Comédie dramatique de Tennessee Williams, mise en scène de René Loyon, avec Agathe Alexis, Blandine Baudrillart, Clément Bresson, Laurence Campet, Marie Delmarès, Martine Laisné et Igor Mendjisky.

"Soudain l'été dernier", du dramaturge américain Tennessee Williams, qui revient en force sous les feux de la rampe, est une pièce construite en flash back autour d'une intrigue à suspense, à savoir la mort dans des circonstances dramatiques, dans une station balnéaire située dans un pays sous développé, d'un riche héritier d'une grande et honorable famille de la bonne société du sud des Etats Unis.

La mère de celui-ci, enfermée dans un processus de dénégation de tout ce qui peut altérer "sa" vérité sur son fils, poète vivant au dessus des choses de ce monde, refuse de voir sa mémoire entachée par le témoignage irresponsable de sa cousine qu'elle réduire au silence.

Dans ses notes d'intention, le metteur en scène René Loyon, refusant le psychologisme naturaliste traditionnellement attaché à l'œuvre de Tennessee Williams, indique voir dans cette pièce la peur comme thématique, la peur de l'autre sous toute ses formes, et notamment celle Nord-Sud, d'où son "une irrécusable actualité".

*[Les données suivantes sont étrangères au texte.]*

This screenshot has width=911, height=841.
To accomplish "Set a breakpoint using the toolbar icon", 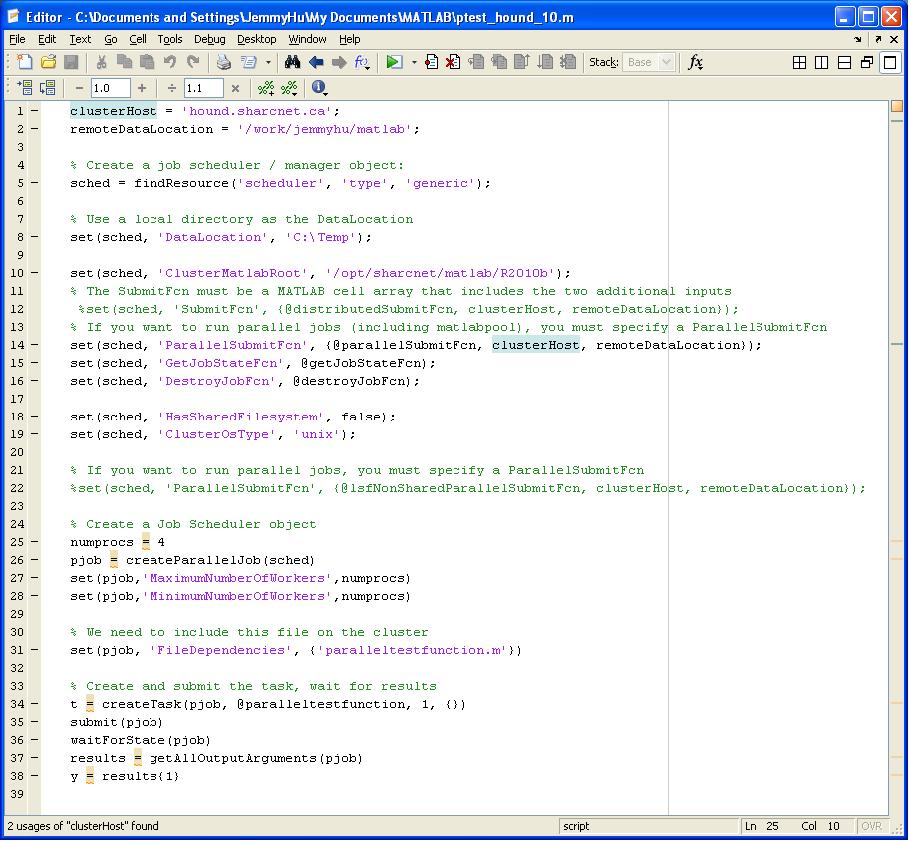I will point(432,63).
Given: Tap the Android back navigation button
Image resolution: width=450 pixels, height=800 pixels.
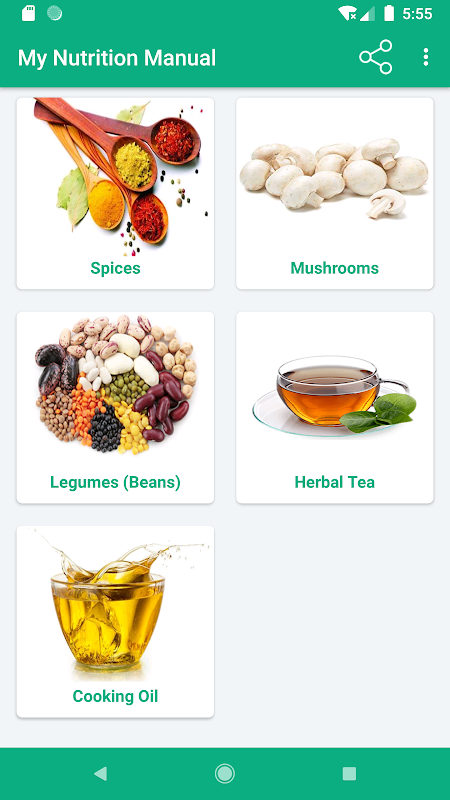Looking at the screenshot, I should pos(101,773).
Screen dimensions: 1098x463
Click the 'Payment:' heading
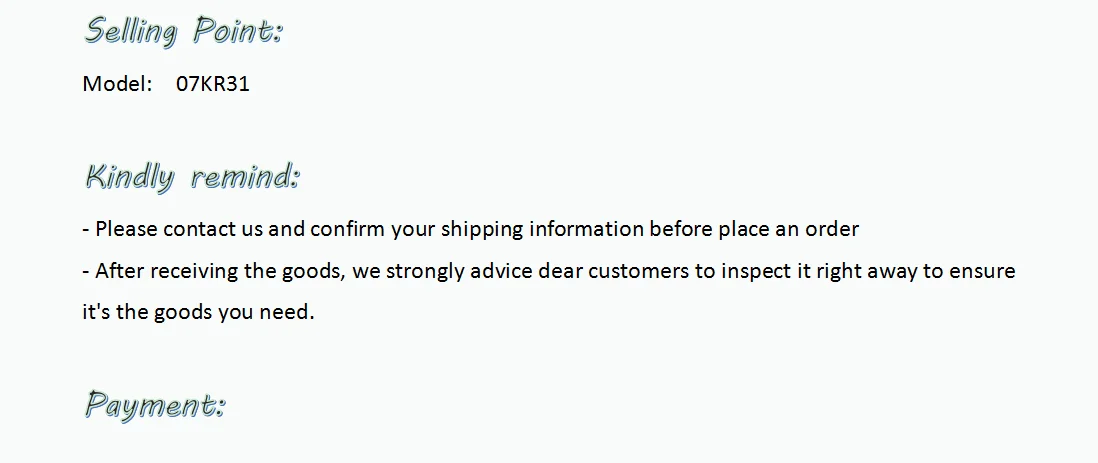(x=155, y=405)
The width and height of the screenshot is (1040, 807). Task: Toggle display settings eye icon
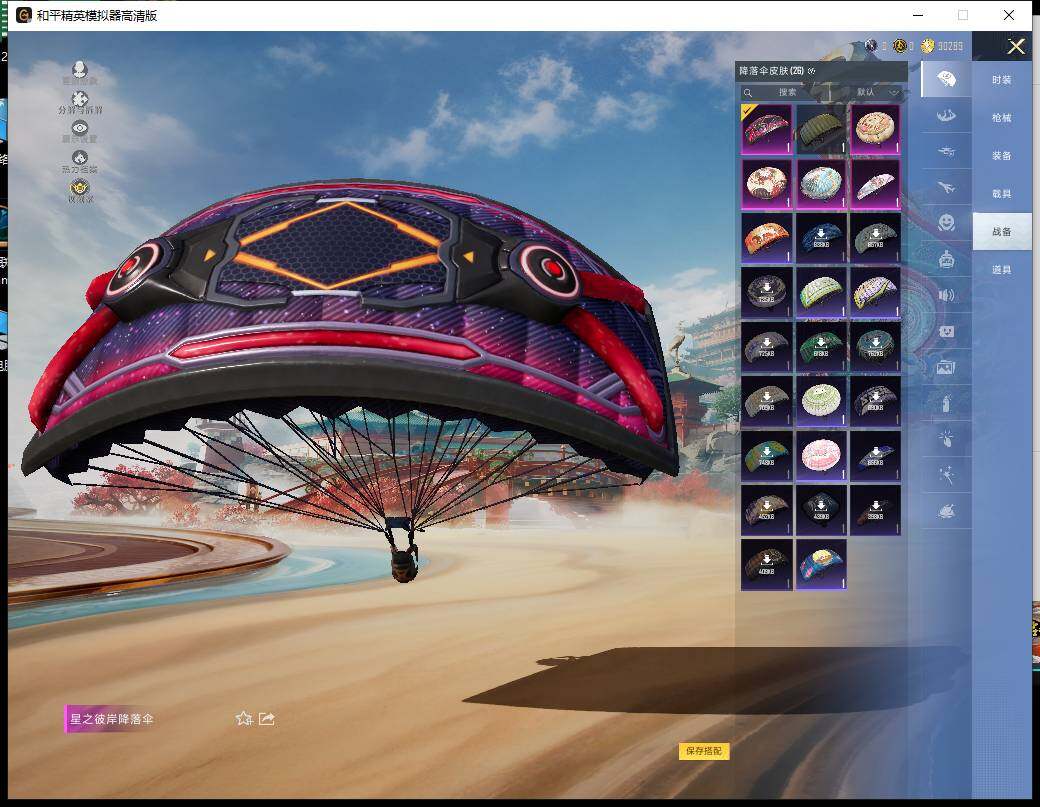point(79,129)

Ce qui ressortit de la contextualisation car ce qui se manifeste sous les yeux du spectateur c'est la nature fondamentalement prédatrice des passions humaines, qu'il s'agisse de l'amour possessif de la mère ou de l'appétit sexuel du fils.

Par ailleurs, la prégnance de la pièce ne réside pas tant dans le suspense attaché au dévoilement progressif du nœud de l'intrigue, que Tennessee Williams a déjà révélé de manière plus ou moins métaphorique dès le prologue que constitue la conversation entre la mère et le chirurgien neurologue chargé de "tempérer" les ardeurs du témoin gênant, mais sur l'issue de la confrontation entre l'implacable vérité à tout prix et la dénonciation de la dérive, voire la perversion, de la nature humaine et l'hypocrite consensus du microcosme social qu'est la famille.

Dans un décor de Nicolas Sire qui tend à une certain minimalisme onirique, avec une vaste toile colorée représentant une serre symbole ambivalent de l'Eden et de la jungle, et dans une mise en scène très classique de René Loyon, en présence de la représentante d'une institution religieuse rigoriste, (Blandine Baudrillart), de la dame de compagnie bonne à tout faire (Laurence Campet), du médecin arbitre pragmatique (Igor Mendjisky) et des représentants de la branche pauvre de la famille, la mère catastrophée mais résignée (Martine Laisné) et le frère sans état d'âme (Clément Bresson), tous très justes, la représentation ultime du drame, qui va s'exprimer de manière très expressionniste, peut commencer.

Agathe Alexis a la stature et la puissance de jeu pour incarner les irisations psychologiques de la mère souveraine en évitant toute monolithisme manichéen face à la détermination farouche et la rage enfiévrée de sa rivale de substitution, rôle dans lequel Marie Delmarès est particulièrement à l'aise et crédible, comme ainsi récemment dans "Antigone" monté par René Loyon au Théâtre L'Atalante.

Un beau combat de titans par créatures humaines interposées.